В 1666 г. изображение царского знамени было гравировано для сочинения Лазаря Барановича Меч духовный. Свое сочинение Баранович посвятил Алексею Михайловичу. Оно открывается кратким обращением к царю, за ним следуют богато гравированный титульный лист, небольшое стихотворное толкование к царскому знамени ("На его пресветлого царского величества знамение") и само изображение знамени. Цикл посвящений завершает пространный прозаический комментарий на знамя. Уже заглавие книги Барановича отсылает читателя к словам Апокалипсиса . Тема борьбы со змеем -сатаной представлена во всех изображениях титульного листа книги: верхний ярус занимает небесное воинство, во главе которого бородатый воин верхом в шапке Мономаха и с нимбом, по -видимому, св. князь Владимир Святославович ("дедич" российских монархов). В среднем ярусе помещены фигуры царя Давида, попирающего останки Голиафа, и апостола Павла, под ногами которого лежит поверженный змей. Наконец, в нижнем ярусе изображено бурное море. Слева,  - корабль праведников, у кормила которого Иисус Христос. Справа терпит крушение корабль грешников: мачта уже надломилась и парус с изображением "змия" -сатаны падает в воду; у кормила  - фигура рогатого "антихриста". Весь лист испещрен цитатами из Апокалипсиса.

На втором гравированном листе, повторяющем изображения царского знамени, помещен бородатый всадник в шапке Мономаха, но уже без нимба: на груди его крест, а под ногами поверженный дракон. Всадник, по всей вероятности, представляет Алексея Михайловича, побивающего врагов православия. О кресте на венце царя Алексея (этот крест отчетливо прорисован на гравюре), Баранович пишет в прозаическом комментарии: царь, по его словам, "возлюбил еси крест на своем венце нося"[4]. По словам Барановича, это  - царский "воине" (слово "царский" здесь следует понимать как указание на достоинство), который, облекшись "в броню веры", наступил "на аспида и василиска", попрал "льва и змия", и победил "дивола" [Меч духовный, ненумер.].
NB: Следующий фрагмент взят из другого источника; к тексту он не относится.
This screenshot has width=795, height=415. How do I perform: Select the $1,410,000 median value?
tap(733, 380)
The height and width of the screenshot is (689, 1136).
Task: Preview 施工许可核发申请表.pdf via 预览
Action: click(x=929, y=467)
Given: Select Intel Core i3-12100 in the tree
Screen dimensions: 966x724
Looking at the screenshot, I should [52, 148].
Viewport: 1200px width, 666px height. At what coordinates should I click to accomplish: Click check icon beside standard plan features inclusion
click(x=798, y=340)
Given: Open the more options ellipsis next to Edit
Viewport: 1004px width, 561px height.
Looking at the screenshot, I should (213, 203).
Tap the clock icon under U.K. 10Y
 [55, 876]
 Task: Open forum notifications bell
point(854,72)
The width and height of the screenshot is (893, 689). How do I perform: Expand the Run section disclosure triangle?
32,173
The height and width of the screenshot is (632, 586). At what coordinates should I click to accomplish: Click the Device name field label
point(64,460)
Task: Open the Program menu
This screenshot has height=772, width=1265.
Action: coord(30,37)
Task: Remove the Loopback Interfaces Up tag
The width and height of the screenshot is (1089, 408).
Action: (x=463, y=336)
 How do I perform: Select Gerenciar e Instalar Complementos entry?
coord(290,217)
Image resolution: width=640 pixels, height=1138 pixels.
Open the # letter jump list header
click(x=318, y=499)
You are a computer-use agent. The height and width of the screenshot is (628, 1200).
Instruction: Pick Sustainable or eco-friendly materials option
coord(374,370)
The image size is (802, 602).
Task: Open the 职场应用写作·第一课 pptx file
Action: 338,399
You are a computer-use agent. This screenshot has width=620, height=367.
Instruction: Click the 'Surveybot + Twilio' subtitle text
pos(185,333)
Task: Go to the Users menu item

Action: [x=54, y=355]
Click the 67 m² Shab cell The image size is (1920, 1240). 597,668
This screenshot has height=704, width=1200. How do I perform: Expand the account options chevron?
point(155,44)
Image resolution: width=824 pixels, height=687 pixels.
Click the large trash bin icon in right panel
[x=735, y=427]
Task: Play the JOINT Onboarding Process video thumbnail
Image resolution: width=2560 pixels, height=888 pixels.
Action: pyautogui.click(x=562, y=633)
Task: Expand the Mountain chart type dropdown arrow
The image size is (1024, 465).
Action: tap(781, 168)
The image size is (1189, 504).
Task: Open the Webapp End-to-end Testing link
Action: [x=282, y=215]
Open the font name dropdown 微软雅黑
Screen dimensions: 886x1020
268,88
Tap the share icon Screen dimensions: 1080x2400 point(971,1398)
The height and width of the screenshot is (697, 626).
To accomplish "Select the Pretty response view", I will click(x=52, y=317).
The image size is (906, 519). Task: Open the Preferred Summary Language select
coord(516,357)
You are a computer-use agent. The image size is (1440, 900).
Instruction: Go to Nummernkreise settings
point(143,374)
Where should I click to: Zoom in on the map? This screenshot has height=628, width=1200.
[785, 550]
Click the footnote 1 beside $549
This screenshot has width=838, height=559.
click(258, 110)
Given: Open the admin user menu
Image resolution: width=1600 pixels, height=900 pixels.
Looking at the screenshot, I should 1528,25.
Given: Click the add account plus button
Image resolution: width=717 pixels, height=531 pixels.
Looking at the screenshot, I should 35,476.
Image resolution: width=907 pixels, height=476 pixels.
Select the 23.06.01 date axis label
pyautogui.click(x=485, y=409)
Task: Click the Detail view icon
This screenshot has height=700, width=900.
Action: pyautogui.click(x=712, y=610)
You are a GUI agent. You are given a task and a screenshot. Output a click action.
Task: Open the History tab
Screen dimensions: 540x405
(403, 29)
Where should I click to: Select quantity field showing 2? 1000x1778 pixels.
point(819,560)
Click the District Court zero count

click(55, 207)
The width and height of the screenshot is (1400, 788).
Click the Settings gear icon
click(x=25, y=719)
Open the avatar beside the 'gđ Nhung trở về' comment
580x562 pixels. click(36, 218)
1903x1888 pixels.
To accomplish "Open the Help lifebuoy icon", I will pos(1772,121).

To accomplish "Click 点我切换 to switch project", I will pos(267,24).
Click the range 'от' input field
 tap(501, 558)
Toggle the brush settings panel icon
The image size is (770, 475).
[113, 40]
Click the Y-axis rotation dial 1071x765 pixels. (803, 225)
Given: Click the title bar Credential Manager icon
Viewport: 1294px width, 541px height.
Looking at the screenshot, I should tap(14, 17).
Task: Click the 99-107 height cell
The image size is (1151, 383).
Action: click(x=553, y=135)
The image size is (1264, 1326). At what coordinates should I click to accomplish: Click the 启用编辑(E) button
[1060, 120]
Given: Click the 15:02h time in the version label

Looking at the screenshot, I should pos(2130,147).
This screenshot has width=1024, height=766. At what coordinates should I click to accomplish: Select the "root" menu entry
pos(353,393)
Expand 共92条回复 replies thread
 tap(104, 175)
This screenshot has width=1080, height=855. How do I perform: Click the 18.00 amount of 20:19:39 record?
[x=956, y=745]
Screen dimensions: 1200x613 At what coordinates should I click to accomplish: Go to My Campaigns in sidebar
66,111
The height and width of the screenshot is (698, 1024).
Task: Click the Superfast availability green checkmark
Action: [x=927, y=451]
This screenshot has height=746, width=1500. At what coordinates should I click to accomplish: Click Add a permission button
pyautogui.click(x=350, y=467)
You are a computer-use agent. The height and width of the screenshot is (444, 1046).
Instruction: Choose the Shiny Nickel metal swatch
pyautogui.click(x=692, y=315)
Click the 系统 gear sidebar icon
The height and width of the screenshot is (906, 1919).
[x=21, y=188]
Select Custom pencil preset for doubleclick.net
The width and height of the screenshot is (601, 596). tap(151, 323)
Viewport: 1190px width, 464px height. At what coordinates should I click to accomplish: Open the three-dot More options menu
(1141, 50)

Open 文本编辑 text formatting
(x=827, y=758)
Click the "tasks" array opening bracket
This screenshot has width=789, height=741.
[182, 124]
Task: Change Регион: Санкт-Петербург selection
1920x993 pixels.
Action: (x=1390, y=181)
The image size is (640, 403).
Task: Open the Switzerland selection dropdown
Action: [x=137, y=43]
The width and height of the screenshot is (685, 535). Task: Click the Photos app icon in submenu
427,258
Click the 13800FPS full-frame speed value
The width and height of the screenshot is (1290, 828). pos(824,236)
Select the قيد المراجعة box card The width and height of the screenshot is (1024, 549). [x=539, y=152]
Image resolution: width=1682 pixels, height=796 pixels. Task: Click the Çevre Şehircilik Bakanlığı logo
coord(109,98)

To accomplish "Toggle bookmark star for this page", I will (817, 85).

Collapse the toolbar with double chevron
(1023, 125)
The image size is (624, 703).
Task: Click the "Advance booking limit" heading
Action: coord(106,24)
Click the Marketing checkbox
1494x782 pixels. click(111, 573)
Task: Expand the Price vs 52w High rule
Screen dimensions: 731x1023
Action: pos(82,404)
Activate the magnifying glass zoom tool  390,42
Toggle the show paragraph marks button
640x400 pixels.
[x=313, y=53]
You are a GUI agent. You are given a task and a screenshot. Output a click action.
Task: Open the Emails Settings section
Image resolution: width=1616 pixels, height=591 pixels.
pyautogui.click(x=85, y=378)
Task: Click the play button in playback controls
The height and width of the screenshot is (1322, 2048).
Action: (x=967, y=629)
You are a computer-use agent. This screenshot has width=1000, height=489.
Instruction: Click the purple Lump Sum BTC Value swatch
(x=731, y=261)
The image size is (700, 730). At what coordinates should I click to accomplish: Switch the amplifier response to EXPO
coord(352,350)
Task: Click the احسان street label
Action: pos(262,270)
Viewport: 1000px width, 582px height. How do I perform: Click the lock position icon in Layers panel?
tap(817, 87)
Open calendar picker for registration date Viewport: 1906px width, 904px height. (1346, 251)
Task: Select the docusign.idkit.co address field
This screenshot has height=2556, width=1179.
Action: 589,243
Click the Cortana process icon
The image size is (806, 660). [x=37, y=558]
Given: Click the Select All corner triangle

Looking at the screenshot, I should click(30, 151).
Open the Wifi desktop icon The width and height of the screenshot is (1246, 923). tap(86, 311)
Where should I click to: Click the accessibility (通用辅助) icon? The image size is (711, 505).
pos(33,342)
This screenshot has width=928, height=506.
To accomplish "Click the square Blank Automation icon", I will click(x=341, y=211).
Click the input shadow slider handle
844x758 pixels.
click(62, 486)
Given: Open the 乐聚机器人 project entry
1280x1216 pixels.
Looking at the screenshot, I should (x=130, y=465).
У Барановича гонителем православия (а потому "змием") является Ян Казимир, который, как писал Алексей Михайлович главе посольства, направлявшегося к Богдану Хмельницкому, учинил "насилие веры христианские" [Воссоединение, 429][5]. Петр не случайно приписал Мазепе рассуждения о "Московском змие". Эта характеристика отсылала к событиям присоединения Украины к России, и ставила читателя перед необходимостью решить, кто же является "змием"  - разорителем православия, и кто на крыльях орла спасает Жену  - церковь. Универсал Петра давал однозначный ответ: Карл и Мазепа разоряют православную церковь в Украине, и только крылья Российского орла могут ее спасти.

После Полтавской битвы Петр не перестает интересоваться судьбой Мазепы и по -прежнему крайне заинтересован в поимке гетмана. Однако, как политическая фигура Мазепа больше не беспокоит и потому не интересует царя: идеологически "мазепинский сюжет" для Петра уже себя изжил. Тем не менее, все панегиристы, воспевавшие Полтавскую битву, обязательно вспоминают Мазепу, стремясь показать, какие препятствия стояли перед Петром на пути к победе.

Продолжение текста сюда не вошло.